How to Design High-Efficiency Capabilities into an Injection Mold/Molding System

While part quality and profits go hand-in-hand, high productivity (faster cycle times) alone can impair quality and reduce profits, if not performed correctly. The key is designing high-efficiency capabilities into the mold/molding system, which means computing precise shrinkage (at four decimal accuracy, e.g. 0.0275 inch/inch) and the accurate minimum cycle time (19.8 seconds) based on material, part geometry, required tolerances, filling and maximum-performance, computed cooling. Then monitoring this cycle time with sensor-based quality control to minimize part rejects.

Expert analysis and optimization of the mold and molding process require intelligent, interactive management of all components of the mold/molding system before the first metal chip falls.

A mold builder can help achieve product quality by defining quality, functionality, dimensional/shape accuracy and appearance; starting with a robust product and mold design (resulting in a sufficiently wide moldability window), machine selection, and process design. Analysis, design and implementation of the critical quality pathway or CQP and adherence to the computed control limits of the material, molding cell, mold cooling, process, machine and quality control are vital.

CQP stands for uninterrupted movement of polymer molecules and additives (if any) from the barrel to the critical regions of the part to achieve the required part quality. Mold cooling computations, such as required size/shape, number and locations, edge-to-part and edge-to-edge distances of cooling passages using the approved, minimum cycle time and the planning of sensor-based quality control are key.

Expert analysis and optimization requires the following steps:

• Send the questionnaire to the customer to determine the objectives of the analysis/optimizations. 
• Quote the project.
• Request critical tolerances specs of the part and mold, molding machine parameters and five pounds of material with additives/colorant (if any) for flow (rheological and thermal) and precise shrinkage characterization.
• Complete one or both of these experiments in the molding lab using a unique test mold and highly controlled molding conditions. Based on these experiments, fine-tune the three flow graphs (as well as the rheological and thermal parameters) of the resin and its shrinkage master curve.
• Review part design for robustness and design for manufacturability (DFM).
• Complete “what if” evaluations and finite element analysis (non-linear stress, transient thermal).

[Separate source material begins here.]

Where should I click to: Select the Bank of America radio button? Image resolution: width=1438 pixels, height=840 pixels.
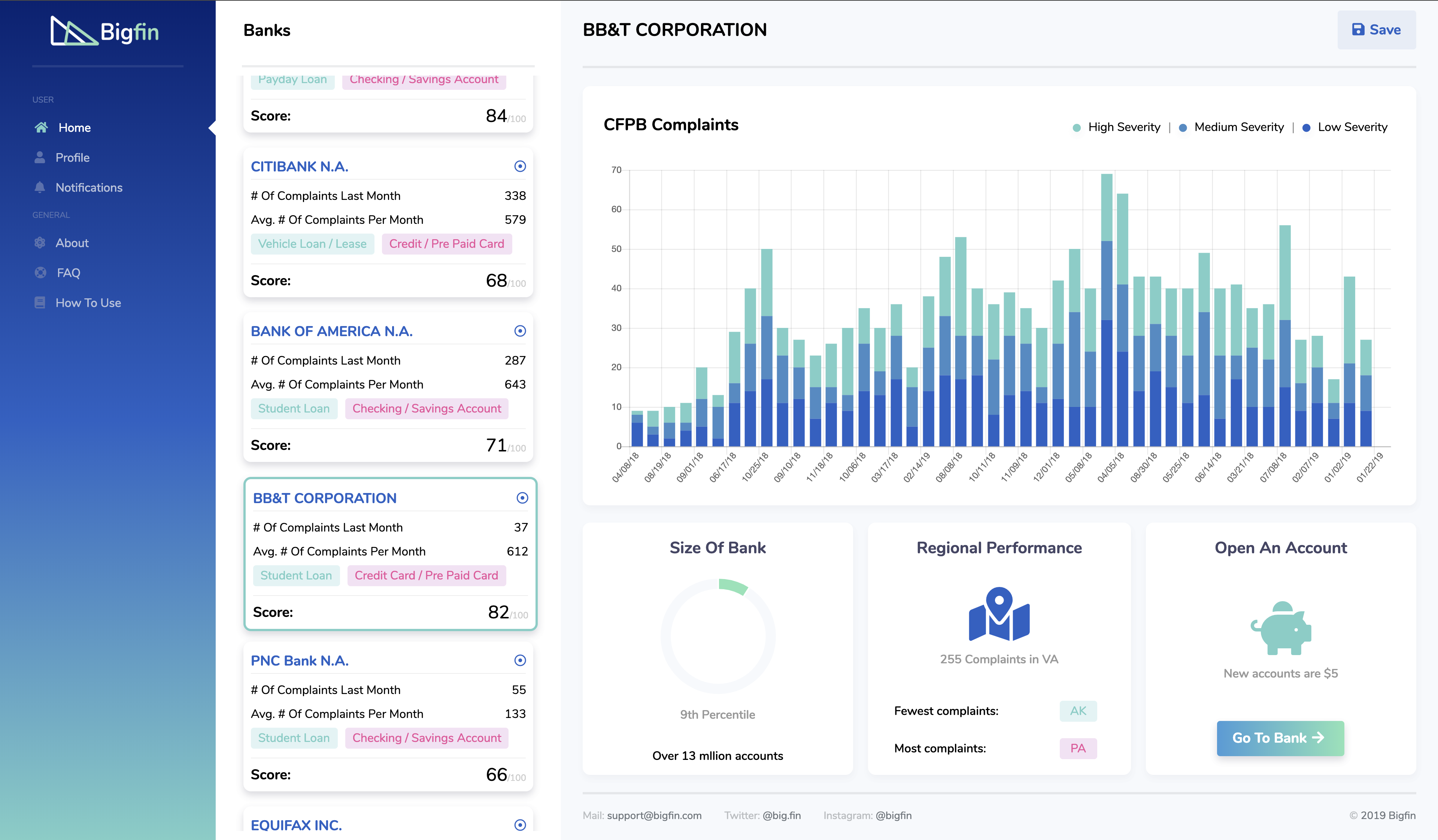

• Complete an initial flow analysis to judge design feasibility.
• Compute the attainable, long-term part tolerance control with four decimal accuracy.
• Submit the computed, minimum possible cycle time to management for approval.
• Compute shrinkage for the specified part dimensions to four-decimal accuracy. Also, include secondary crystallization-related, post-molding shrinkage upon request.
• Compute cooling channel locations (edge-to-part and edge-to-edge distances at +/-0.020 inch accuracy) to guide the mold designer based on the approved minimum cycle time.
• Perform precision flow analysis using 10 to 15 analysis runs to define the ‘sweet spot’ and robustness of mold filling.  
• Evaluate cold runners or hot runners for temperature conditions, pressure losses, shear rates, polymer residence time and effect on the precision of mold filling and packing/holding.
• Evaluate gating for adequacy, shear rate, shear heat and pressure loss.
• Complete precise warpage analysis, if requested.  
• Compute the robust process and evaluate the adequacy of machine parameters, such as clamping force, shot size, injection pressure, injection rate, min./max. residence time and plasticizing capacity.  
• Review mold design.
• Complete/explain the analysis report.
• Participate in mold trial runs, design of experiments (DOE) and for certain medical application initiate/maintain the design control document, if requested.